Maxime Carmignac: «La lutte contre le changement climatique mérite mieux que les postures»
Steven Maijoor, président de l’Esma, l’Autorité européenne des marchés financiers a déclaré : « à mesure qu’augmente le nombre de produits prétendument liés aux performances ESG, nous devons veiller à ce que les investisseurs ne se retrouvent pas à acheter des produits commercialisés comme durables alors qu’en réalité ils ne le sont pas ». Cette déclaration dit bien la confusion qui règne actuellement auprès des investisseurs. En effet, se posent les questions de savoir ce qu’est un produit durable ou ce que sont les critères d’appréciation de la durabilité ? Tous les gérants d’actifs sont devenus ESG (critères environnementaux, sociaux et de gouvernance) et tous communiquent abondamment sur le E d’environnement. Le verdissement est généralisé et on assiste à une véritable course à l’échalote, c’est à celui qui en dira le plus. Dans cette jungle, il est trop souvent impossible de comprendre les objectifs concrets des fonds ESG; la transparence n’est pas de mise.

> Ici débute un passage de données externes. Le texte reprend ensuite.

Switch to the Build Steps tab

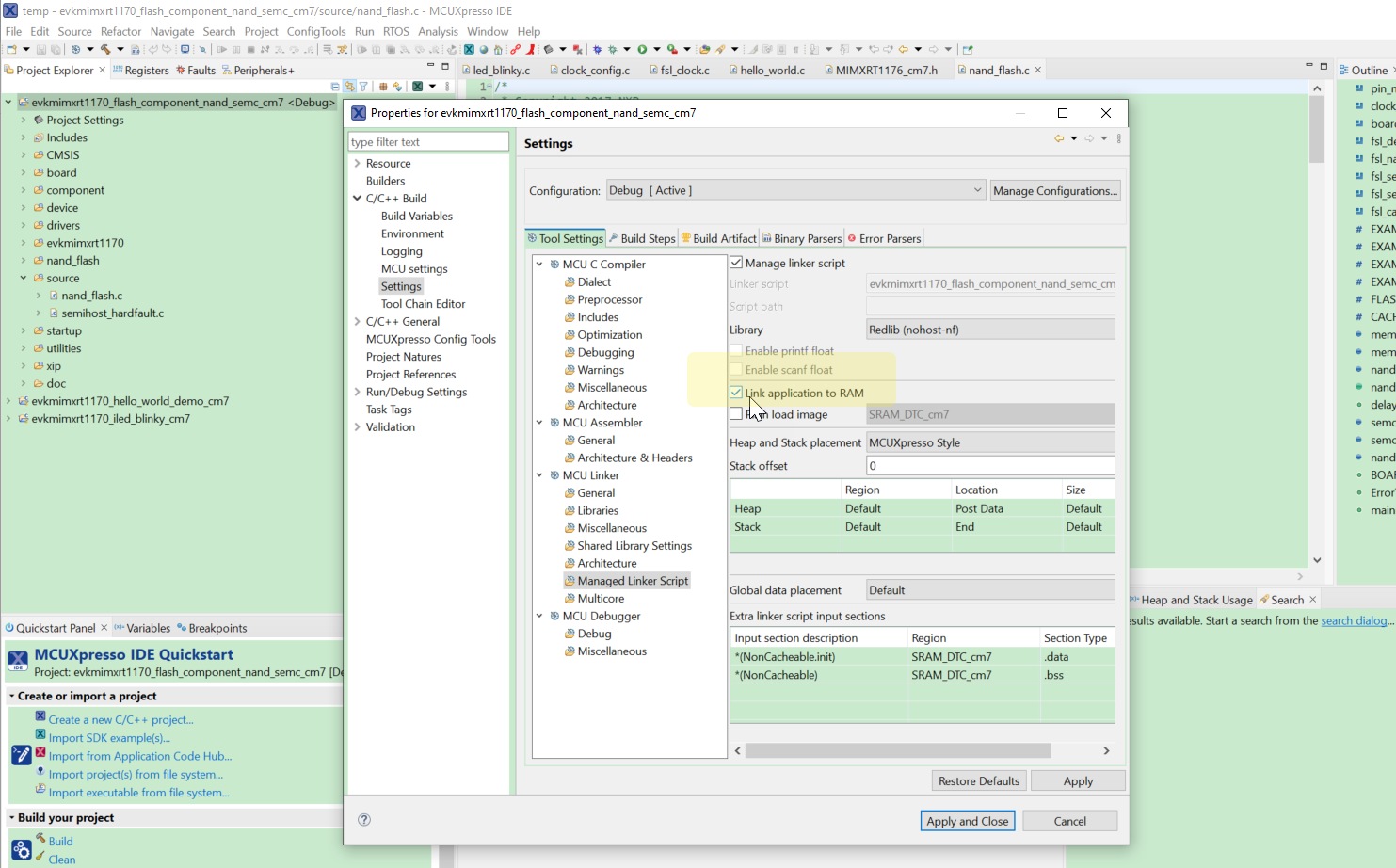pyautogui.click(x=642, y=237)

Il apparaît nécessaire de réaffirmer l’évidence : le mandat premier d’un gérant d’actifs est de faire fructifier l’épargne de ses clients. Et pour ce faire, il est démontré que la prise en compte des impacts environnementaux dans l’analyse des entreprises dans lesquelles nous investissons est un facteur de création de valeur à long terme. Plus personne aujourd’hui ne se risquerait à le contester. Les dernières études mettant en évidence la réalité du réchauffement climatique et la prise de conscience de la société civile devraient convaincre les derniers sceptiques. C’est en soi une excellente nouvelle.
Et d’ailleurs, à titre personnel, comment ne pas se réjouir que la gestion d’actifs devienne un acteur clé du changement des pratiques des entreprises vers une économie plus respectueuse de l’environnement ? La décennie qui s’ouvre doit être, sur ces questions, celle de l’action concrète.
Aujourd’hui l’essentiel des « investissements verts » se concentrent sur moins de 40% des émissions de gaz à effet de serre, essentiellement sur les énergies renouvelables, les véhicules électriques et le stockage énergétique. En l’état, l’atteinte de l’objectif fixé à l’occasion de l’accord de Paris et visant à limiter le réchauffement climatique à 2° Celsius d’ici à la fin du siècle, ne paraît pas réaliste. Pour y remédier, il faudrait investir en faveur de la transition d’autres secteurs et revoir en profondeur notre conception du rôle des matières premières dans la lutte contre le changement climatique.
Les enjeux sont trop grands pour que s’appliquent aveuglément les postures, les positions doctrinales, trop souvent contre-productives. Sur ces sujets, une seule règle doit prévaloir, l’impact et celui-ci se doit d’être quantifiable et objectif. Cela nécessite des convictions, du travail d’analyse propriétaire et une vision active des impacts environnementaux.
Il ne peut y avoir de transition énergétique sans métaux et matières premières. Le cuivre, l’acier et le nickel, pour ne citer que quelques exemples, sont des matériaux indispensables à la production des véhicules électriques et des éoliennes et donc à la réduction de la consommation des énergies fossiles. Une politique d’investissement qui exclut l’extraction minière, sous prétexte que cette activité est polluante, constitue un frein réel à la transition énergétique. En tant que gérant d’actifs, nous devons au contraire sélectionner, au sein de ces secteurs, les entreprises qui présentent les meilleures perspectives de croissance en fournissant les produits et les services qui permettent à d’autres activités de réduire leurs émissions.
Ensuite, les entreprises qui peuvent avoir le plus d’impact sur la réduction des émissions de carbone, sont celles qui en produisent le plus. S’interdire d’investir dans les pans les plus carbonés du tissu économique constitue une erreur d’appréciation. La gestion d’actifs doit accompagner les entreprises qui, dans leurs activités, s’engagent concrètement à recourir aux énergies renouvelables et à préserver l'écosystème dans lequel elles opèrent en réduisant les externalités négatives. Il nous appartient ensuite d’évaluer de manière minutieuse les progrès réalisés.
Enfin, nos investissements doivent se concentrer sur les entreprises capables de commercialiser des produits et des services moins carbonés que leurs concurrents car nous considérons que c’est un facteur de croissance à long-terme.
Seules les approches pragmatiques et courageuses, capables de refuser, lorsque cela est nécessaire, les vérités immédiates et le consensus, peuvent avoir un impact et répondre aux enjeux colossaux que fait peser le changement climatique sur nos sociétés. Quant à nous, nous sommes prêts à assumer notre part de responsabilité et à jouer un rôle actif en investissant, dans le respect de notre mandat et en faveur de la transition énergétique.